While Tourism Australia was cutting 10% of its workforce due to budget restraints last year, the agency sent the executive whose team was most affected by the redundancies on a trip to the French Riviera at a cost of more than $66,000, Crikey can reveal.
Crikey reported in June that chief marketing officer Susan Coghill and two colleagues tuned in to a Zoom meeting called to discuss the job cuts, using generic backgrounds on the video call, before managing director Phillipa Harrison let slip that “Susan is in Cannes”, to the frustration of team members back home who were about to be laid off.

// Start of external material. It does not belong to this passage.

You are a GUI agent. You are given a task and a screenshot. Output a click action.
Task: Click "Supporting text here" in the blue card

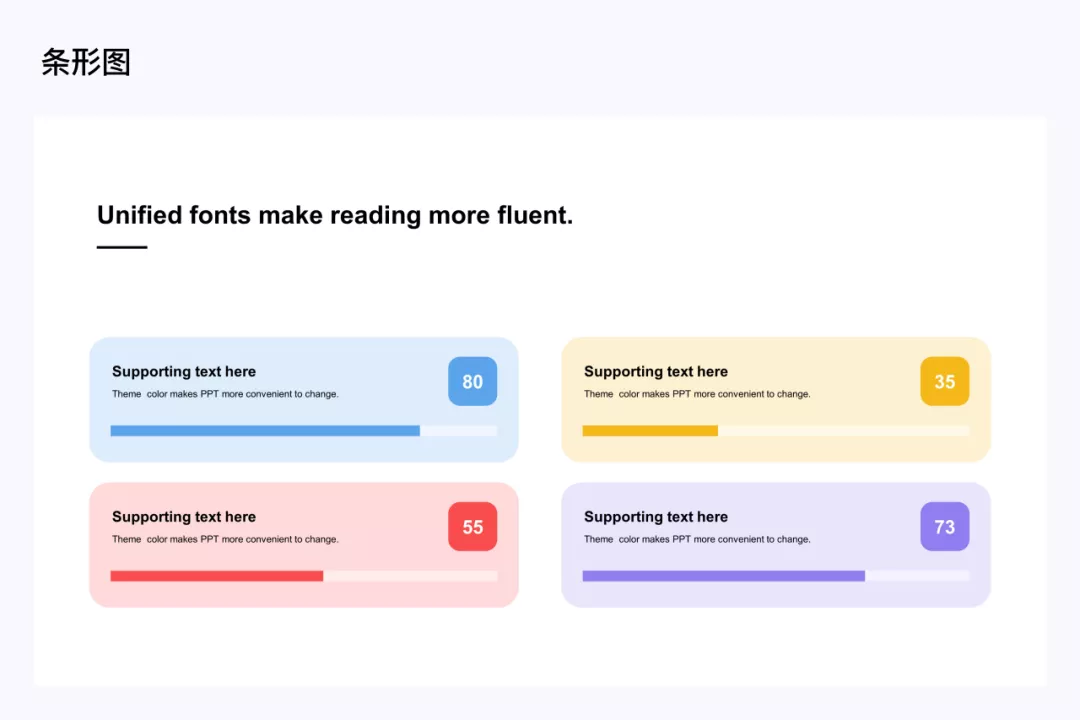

Most of the redundancies were in Coghill’s own marketing team.
At the time, Tourism Australia refused to answer questions about how much the trip cost and whether the trio flew there in business class or not.

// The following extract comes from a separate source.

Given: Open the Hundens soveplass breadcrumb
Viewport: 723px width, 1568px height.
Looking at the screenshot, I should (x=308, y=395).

Now, using documents obtained under Australia’s freedom of information law, Crikey can reveal they did indeed fly business class, at a total travel cost of $34,143.
Coghill went to Cannes along with Tourism Australia’s executive general manager of strategy and research, Rob Dougan, and an unnamed member of the marketing team to attend the 2023 Lions Awards for creative communication.

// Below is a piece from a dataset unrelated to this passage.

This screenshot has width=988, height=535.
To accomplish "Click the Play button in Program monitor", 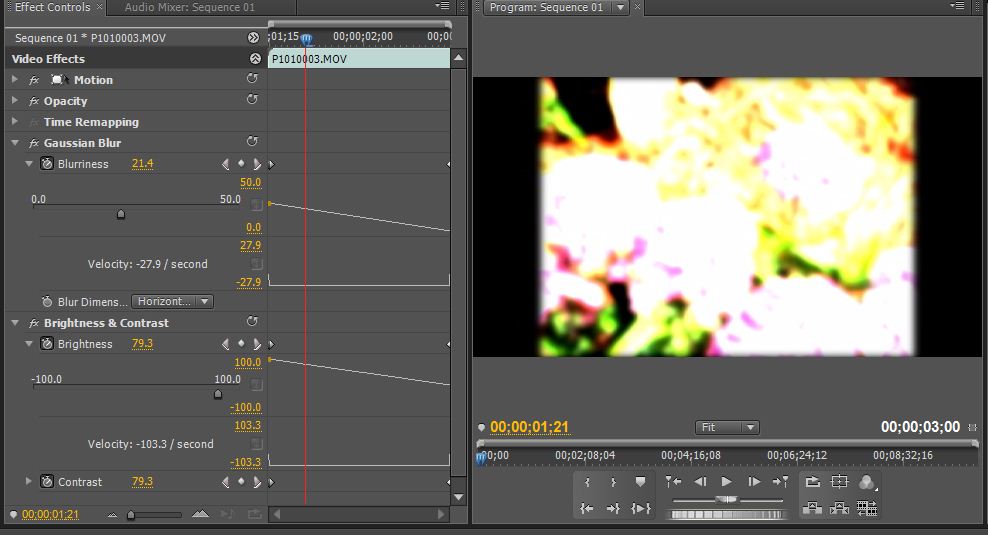I will click(727, 482).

Tourism Australia had entered the 2023 Lions Awards contest, but didn’t win any trophies.
The tickets for the event cost the equivalent of $23,000, a receipt obtained by Crikey shows.
The trio stayed in an Airbnb that cost $5,535 for five days, spent $454 on taxis and Ubers, and splurged $540 on meals and a visit to a shop.
Crikey showed the receipts to one of the employees who was made redundant.
“To be honest it doesn’t worry me that much,” the person said. “Was the timing bad? Yes, but I don’t hold any grudges about people going to Cannes. I think what was worse was them trying to hide it.”
Two people with insight into Tourism Australia who were shown the receipts agreed Coghill and her colleagues didn’t appear to have spent much on meals and entertainment.
“There wasn’t much spent on food and drinks which seems odd for Tourism Australia,” one of them said. “But wow, expensive tickets.”
The new documents also give some insight into Tourism Australia’s public relations efforts, and show that the first Crikey story on the Cannes trip was discussed at the highest level inside the agency.
In June, when the first Cannes story was published, Tourism Australia had just fronted Senate estimates to answer questions about another Crikey scoop: the firing of three employees for using $137,441 of taxpayer funds on private holidays.
Included in the documents released this week was an email from Tourism Australia’s executive general manager of corporate affairs Bede Fennell, sent to the agency’s board of directors, titled “Board media update”.
Under the heading “potential Cannes story”, Fennell mentioned Crikey’s coverage, writing: “As we mentioned [on a call the day before], we expect another article to come.”
Information released to the Senate earlier this month shows that costly trips are nothing unusual at Tourism Australia.
Between July 1 last year and April 30, the total travel expenditure for Tourism Australia employees was $2,514,124. Some of those trips were bought on credit cards, including the single biggest credit card transaction of the financial year: $41,954 for four return trips for staff to “accompany travel agents and media” at an industry function in May.
Harrison, the managing director, travelled for $46,392 between February and June this year, the Senate documents show.
In the course of Crikey reporting this story, the Tourism Australia media team answered several questions seeking clarity on the contents of the freedom of information documents. In response to a request for an on-the-record comment, the team sent the same quotes that were issued by a spokesperson in June.
“Tourism Australia is a marketing organisation and features at major marketing events around the world. Our chief marketing officer attends these events from time to time to represent the organisation and the best of Australian tourism,” the spokesperson said.
“As an organisation selling Australia on the international stage, events like this are an important part of keeping Australian tourism front of mind for global audiences.”